The security model of secure multi-party computation includes content from multiple perspectives. In the above context, we focus on the "behavior model", that is, what behaviors participants may perform to obtain the privacy of other parties. . Common behavioral models include "Semi Honest" and "Malicious". The former assumes that all participants faithfully follow the protocol steps and just want to infer the privacy of other parties through the protocol content, while the latter assumes that malicious participants do not follow the protocol content in order to obtain the privacy of other parties.

To use a loose analogy with poker, a semi-honest player will try to infer the hands of others from his own hand and the cards that have been played, but he still follows the rules of poker; A malicious player will use all kinds of tricks such as changing cards and stealing cards.

It can be seen that the issues raised at the beginning of this section belong to the category of malicious behavior, and the original GC can only be said to be safe under the semi-honest behavior model and cannot resist malicious behavior attacks. There are many improvements to the GC scheme that can achieve security under the malicious behavior model, but they all require a large performance cost: Still taking the Hamming distance of two million-dimensional vectors as an example, the fastest method is It also takes 10 seconds+, which is more than 7 times slower than the equivalent semi-honest scheme. In fact, after our research, if we want to truly implement MPC products that support large-scale data, we can basically only consider semi-honest solutions. This seriously affects the practicality of secure multi-party computation.

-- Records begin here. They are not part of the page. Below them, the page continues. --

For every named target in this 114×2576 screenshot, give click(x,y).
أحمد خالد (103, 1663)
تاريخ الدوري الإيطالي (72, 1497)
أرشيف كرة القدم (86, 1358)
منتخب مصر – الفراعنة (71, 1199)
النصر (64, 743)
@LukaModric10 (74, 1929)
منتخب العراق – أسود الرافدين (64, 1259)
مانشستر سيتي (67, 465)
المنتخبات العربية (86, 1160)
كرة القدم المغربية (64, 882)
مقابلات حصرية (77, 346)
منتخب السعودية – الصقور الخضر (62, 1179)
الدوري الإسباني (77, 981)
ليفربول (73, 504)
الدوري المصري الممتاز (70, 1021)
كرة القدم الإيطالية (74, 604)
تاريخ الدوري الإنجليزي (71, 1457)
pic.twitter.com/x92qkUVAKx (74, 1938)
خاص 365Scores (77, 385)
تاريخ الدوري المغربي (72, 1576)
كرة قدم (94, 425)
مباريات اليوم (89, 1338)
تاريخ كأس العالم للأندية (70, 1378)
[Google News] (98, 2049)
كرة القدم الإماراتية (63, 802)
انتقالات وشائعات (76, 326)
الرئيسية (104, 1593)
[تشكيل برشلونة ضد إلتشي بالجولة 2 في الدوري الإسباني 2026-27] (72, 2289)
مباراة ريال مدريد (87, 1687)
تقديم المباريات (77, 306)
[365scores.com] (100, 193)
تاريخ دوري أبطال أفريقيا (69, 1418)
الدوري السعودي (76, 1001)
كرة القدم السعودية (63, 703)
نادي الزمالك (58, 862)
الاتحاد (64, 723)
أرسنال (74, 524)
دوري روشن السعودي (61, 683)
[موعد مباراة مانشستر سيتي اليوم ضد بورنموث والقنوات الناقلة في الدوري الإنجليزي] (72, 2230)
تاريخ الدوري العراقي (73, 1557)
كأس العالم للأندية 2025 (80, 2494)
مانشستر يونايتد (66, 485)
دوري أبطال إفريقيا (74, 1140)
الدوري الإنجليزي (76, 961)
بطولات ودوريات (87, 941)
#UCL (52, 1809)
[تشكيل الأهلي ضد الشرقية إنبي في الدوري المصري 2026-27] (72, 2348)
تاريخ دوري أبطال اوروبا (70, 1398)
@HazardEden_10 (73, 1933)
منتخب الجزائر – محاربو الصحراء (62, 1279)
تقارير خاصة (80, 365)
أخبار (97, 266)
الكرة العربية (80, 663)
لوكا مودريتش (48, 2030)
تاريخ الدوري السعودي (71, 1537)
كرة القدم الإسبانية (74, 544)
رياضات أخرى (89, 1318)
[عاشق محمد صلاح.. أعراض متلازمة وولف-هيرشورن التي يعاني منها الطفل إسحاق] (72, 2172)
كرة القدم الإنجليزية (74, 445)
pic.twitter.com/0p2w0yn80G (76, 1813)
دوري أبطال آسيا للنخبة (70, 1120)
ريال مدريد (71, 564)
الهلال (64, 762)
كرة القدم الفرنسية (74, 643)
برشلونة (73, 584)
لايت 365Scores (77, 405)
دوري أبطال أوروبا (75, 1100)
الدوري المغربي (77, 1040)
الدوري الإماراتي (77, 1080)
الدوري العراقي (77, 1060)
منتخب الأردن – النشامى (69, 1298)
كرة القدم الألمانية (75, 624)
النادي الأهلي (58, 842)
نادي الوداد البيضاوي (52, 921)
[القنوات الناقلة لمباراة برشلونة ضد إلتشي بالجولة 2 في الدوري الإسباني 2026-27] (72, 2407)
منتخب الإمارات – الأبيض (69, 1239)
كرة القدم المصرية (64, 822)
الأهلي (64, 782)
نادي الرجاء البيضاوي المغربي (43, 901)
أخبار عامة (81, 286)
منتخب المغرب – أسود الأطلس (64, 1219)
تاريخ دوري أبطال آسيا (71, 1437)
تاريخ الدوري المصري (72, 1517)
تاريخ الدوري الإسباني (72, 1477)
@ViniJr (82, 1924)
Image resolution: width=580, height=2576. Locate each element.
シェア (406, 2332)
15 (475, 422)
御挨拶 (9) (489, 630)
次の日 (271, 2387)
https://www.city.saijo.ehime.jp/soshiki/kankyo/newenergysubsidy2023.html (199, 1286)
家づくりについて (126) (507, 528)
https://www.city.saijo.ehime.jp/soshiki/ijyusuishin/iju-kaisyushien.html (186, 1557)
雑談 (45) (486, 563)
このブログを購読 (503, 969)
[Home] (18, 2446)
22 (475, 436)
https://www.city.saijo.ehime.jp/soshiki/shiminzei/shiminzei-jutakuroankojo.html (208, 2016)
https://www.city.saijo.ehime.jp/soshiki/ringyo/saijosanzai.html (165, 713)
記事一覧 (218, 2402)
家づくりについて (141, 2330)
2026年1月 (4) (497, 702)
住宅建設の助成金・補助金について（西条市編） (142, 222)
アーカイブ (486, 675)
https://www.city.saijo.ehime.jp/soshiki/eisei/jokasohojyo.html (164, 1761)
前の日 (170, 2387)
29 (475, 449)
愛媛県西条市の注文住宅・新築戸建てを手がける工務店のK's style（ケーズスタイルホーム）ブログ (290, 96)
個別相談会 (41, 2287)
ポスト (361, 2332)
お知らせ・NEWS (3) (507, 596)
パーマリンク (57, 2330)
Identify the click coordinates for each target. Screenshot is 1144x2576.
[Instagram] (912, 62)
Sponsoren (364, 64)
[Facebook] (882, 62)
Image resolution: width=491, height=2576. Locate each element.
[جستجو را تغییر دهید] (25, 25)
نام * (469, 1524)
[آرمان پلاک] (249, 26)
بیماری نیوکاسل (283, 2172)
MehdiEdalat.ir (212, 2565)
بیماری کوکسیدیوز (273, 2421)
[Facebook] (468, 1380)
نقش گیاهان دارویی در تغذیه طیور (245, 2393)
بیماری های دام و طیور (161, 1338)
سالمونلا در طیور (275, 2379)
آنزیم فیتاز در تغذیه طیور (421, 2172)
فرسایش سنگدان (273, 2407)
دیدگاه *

Some applications of multi-party secure computing

Play an important role in electronic elections, electronic voting, electronic auctions, secret sharing, threshold signatures and other scenarios.

Conclusion

The formulation and answer of the millionaire problem vividly illustrate the challenges faced by multi-party secure computing and the ideas for solving the problem, which have attracted great attention from the academic community. Four years later, Mr. Yao Qizhi made another major breakthrough. In 1986, he proposed a universal solution based on confusion circuits, which further verified the universal feasibility of multi-party secure calculations and laid the theoretical foundation for modern computer cryptography. Since then, through further research and innovation by scholars such as Oded Goldreich and Shafi Goldwasser, multi-party secure computing has gradually developed into an important branch of modern cryptography.